Of the 59 regions identified in this analysis, 34 of them overlapped with positive selection signals previously reported in East and Southeast Asian populations from HapMap and SGVP, and where 24 of the signals were present in at least three of these populations . However, the sparse SNP density meant that some of these regions spanned considerable distances and thus encompassed multiple signals discovered in the HapMap and SGVP datasets with almost 30-fold higher SNP density. Indeed one of the limitations of the current analysis is the over-estimation in the size of the genomic regions which will require data of higher SNP density in the corresponding populations to fine map. Interestingly, of the 25 signals that were present only in the PASNP dataset, 24 of them were found in ethnic minorities or aboriginal populations, raising the possibility that the majority of these signals were evidence of local adaptation found only in these indigenous groups.
The discovery of a positive selection signal that extends for almost 5 Mb around the cluster of hemoglobin genes (including HBB) in the Taiwan Ami and Atayal may present the first evidence of genetic resistance against malaria. The incidence of thalassemia is higher in the Taiwan indigenous populations than the urban populations, and there are at least two possible hypotheses: (i) malaria is endemic in Malaysia and the Philippines and based on existing evidence that suggests the Taiwan aborigines are related to the indigenous people of Malaysia and/or the Philippines, the advantageous mutations may have arisen prior to the divergence of the Taiwan and these Southeast Asian indigenous people; (ii) malaria is present in Taiwan and that has driven the emergence of genetic factors providing host resistance to malaria, in a similar situation as in African populations such as the Gambia, Nigeria and Kenya. The PASNP data included samples from Malaysian and Philippines Negrito, and our survey did not present any conclusive evidence of extended haplotypes in these populations, or any indication that the haplotypes from these Southeast Asian populations were similar to the selected haplotype form in the Ami and Atayal. There have however been historical reports of migrant Chinese being more susceptible to malaria than the Taiwan aborigines [30, 31] and evidence of malarial selection on specific immunoglobulin allotypes in the Taiwan aborigines , indicating that the second hypothesis is possible in light of the high infant mortality attributed to malaria in the absence of modern healthcare.
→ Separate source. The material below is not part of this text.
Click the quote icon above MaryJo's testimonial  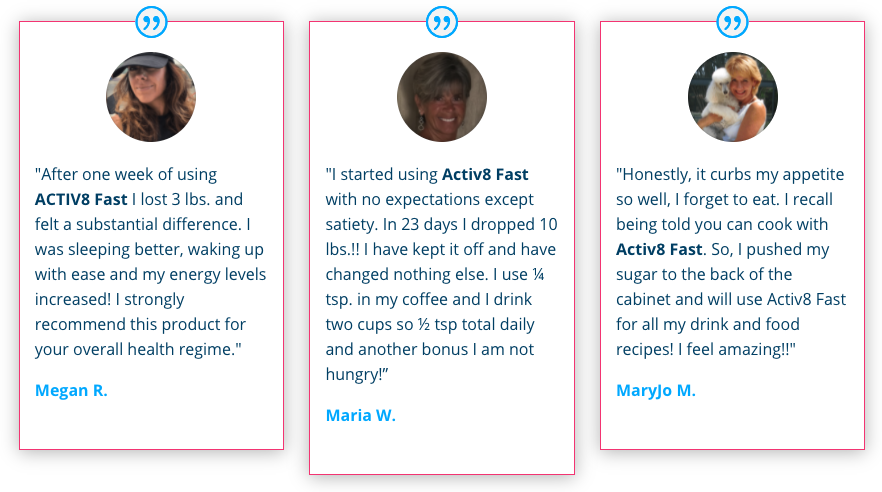pos(732,22)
Population bottlenecks can reduce genetic variation in a population and the resultant homogeneity can be mistaken as evidence of positive selection. Whether indigenous populations in Asia had experienced strong population bottlenecks as those recently reported in native Americans is unclear , but it is important to acknowledge that bottlenecks or inbreeding can increase false discoveries of positive selection in a population. We observed that majority of the signals identified in the ethnic minorities or indigenous populations were less frequent in the populations, similar to previous observations of positive selection signals in African populations . These signals may belong to very recent evolutionary events that have occurred in the population, or may actually correspond to balancing selection which prevented the derived allele from sweeping to fixation. Access to modern healthcare can mitigate the selective pressure of genetic factors in determining survival and reproductive advantages, and genetic adaptation is likely to be an ongoing process in indigenous populations due to the tendency to reside in natural habitats and rely on traditional medicine.
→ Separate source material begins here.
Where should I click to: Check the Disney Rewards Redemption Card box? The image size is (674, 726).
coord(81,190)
This study has established that the lower SNP content of the PASNP data conferred weaker ability to detect signatures of positive selection, but the availability of the new approach haploPS retained modest power. Despite the analysis of 73 Asian populations, we have only identified 59 signals, highlighting the need for a comprehensive survey of Asian genomics with either microarray data of higher SNP density or population-level whole-genome sequencing such as that by the 1000 Genomes Project, in order to understand the subtle variations in local adaption between Asian populations due to climate, diet and environmental differences. Indeed in the study of population genetics, both the presence and absence of adaptation can be insightful, evident in classical signals at the lactase gene (LCT) and genes related to skin pigmentation (KITLG, SLC24A5). However, genetics studies involving Asian ethnic minorities and indigenous populations will require careful engagement of local communities, as the challenges of educating and obtaining informed consent from these communities are comparable to the situation in Africa. This may require the cooperation and knowledge transfer between genetic scientists across Asia, to share experiences and leadership in research ethics, data analyses and the principles of data sharing and ownership in order to develop a genomics research network in Asia.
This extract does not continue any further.